One of the key principles of change management is to create (or give) meaning. John Kotter, the expert in the field, explains the transformation of a company into eight steps. It is possible to adapt your model to smaller changes, with the same steps. All revolve around the vision, meaning given to change or organizational transformation. But what meaning am I talking about?
It’s about explaining to stakeholders why change is happening. Indeed, it is useless to try to convince everyone to the benefits of change: no one likes to be told what to think and what is good for him or her. Moreover, for the same change, everyone will react according to their sensitivity. What one sees as strengths could be perceived negatively by another one. It is not possible to convince with a single argument a whole group.

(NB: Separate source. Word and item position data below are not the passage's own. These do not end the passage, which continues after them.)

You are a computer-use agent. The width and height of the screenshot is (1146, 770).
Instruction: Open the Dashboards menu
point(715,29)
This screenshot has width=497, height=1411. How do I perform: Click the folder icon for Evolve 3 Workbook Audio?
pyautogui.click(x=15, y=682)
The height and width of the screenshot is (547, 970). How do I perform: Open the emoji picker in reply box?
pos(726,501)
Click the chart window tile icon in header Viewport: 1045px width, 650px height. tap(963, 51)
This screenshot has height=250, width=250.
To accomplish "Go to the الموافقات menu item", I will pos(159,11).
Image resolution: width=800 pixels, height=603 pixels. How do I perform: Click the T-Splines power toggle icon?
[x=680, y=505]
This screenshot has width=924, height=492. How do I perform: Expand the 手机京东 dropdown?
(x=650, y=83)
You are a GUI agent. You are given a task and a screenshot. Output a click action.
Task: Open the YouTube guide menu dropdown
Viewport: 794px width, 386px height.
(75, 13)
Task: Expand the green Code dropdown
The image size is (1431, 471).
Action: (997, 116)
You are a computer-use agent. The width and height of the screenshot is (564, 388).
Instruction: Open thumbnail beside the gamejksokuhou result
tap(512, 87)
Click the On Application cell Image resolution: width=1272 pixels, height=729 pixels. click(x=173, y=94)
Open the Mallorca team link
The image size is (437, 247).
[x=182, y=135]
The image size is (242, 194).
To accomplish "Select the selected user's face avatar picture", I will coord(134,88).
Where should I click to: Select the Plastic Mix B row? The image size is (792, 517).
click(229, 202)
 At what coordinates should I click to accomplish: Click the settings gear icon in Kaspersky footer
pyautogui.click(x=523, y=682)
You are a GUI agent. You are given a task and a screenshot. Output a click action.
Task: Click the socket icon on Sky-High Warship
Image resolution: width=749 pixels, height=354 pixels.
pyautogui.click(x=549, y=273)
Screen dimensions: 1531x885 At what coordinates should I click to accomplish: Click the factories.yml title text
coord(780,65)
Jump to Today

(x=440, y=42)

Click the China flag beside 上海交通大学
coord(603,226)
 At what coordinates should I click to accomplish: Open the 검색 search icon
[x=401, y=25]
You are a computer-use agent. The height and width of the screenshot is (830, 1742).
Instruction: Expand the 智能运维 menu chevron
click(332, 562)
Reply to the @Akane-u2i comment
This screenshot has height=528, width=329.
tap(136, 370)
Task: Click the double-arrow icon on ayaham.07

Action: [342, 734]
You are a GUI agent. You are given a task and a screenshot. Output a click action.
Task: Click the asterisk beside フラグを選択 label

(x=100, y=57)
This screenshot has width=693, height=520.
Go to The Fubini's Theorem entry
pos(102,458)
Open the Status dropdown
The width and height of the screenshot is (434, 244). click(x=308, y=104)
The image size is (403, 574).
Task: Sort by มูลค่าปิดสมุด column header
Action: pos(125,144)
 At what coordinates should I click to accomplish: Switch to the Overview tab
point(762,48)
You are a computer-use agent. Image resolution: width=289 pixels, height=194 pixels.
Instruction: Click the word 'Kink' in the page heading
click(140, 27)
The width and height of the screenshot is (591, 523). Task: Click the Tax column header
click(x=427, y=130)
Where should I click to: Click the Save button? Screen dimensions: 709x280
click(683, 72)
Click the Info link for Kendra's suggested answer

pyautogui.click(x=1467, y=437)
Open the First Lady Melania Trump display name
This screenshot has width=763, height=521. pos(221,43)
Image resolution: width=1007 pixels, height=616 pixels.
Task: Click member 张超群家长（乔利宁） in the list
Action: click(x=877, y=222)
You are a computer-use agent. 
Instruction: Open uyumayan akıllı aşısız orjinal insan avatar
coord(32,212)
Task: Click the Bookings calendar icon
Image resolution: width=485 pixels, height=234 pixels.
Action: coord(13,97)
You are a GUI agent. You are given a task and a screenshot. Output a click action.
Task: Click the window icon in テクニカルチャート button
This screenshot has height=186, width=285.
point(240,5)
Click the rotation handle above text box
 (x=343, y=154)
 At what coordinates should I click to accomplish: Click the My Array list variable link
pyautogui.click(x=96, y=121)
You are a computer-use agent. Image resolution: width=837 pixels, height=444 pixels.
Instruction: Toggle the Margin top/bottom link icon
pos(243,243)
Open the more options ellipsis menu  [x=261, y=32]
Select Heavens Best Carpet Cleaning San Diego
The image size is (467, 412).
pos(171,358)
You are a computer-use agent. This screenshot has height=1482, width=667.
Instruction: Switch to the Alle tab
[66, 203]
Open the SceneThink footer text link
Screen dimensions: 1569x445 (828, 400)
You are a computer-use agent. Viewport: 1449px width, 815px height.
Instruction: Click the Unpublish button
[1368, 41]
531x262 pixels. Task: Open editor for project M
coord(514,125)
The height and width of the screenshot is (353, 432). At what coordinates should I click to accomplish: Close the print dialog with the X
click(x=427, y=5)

Only company values are common to all employees. This is why you have to align the meaning with these values. In addition, since the organization is working for a client, it has identified its added value for the client. You should have no problem demonstrating how the change enhances the value proposition made to your client. Your employees who are sensitive to client experience will adopt the change even more quickly.
Finally, we must be careful not to justify everything on behalf of the client. Employees are not fools, they are able to know what is good or bad for your customers. A change that does not bring benefits to the client must be questioned before being implemented, and must be explained in a transparent manner. In organizations resistant to change, there is often a lack of trust between employees and managers.
The eight stages of organizational transformation
As a reminder, the eight stages of organizational transformation according to John Kotter, which apply very well to the deployment of operational excellence in an organization.
- Establishing a Sense of Urgency
- Creating the Guiding Coalition
- Developing a Vision and Strategy
- Communicating the Change Vision
- Empowering Employees for Broad-Based Action
- Generating Short-Term Wins
- Consolidating Gains and Producing More Change
- Anchoring New Approaches in the Culture
The reason for the change must be clear, aligned with the values and objectives of the organization and support the value proposition to the client.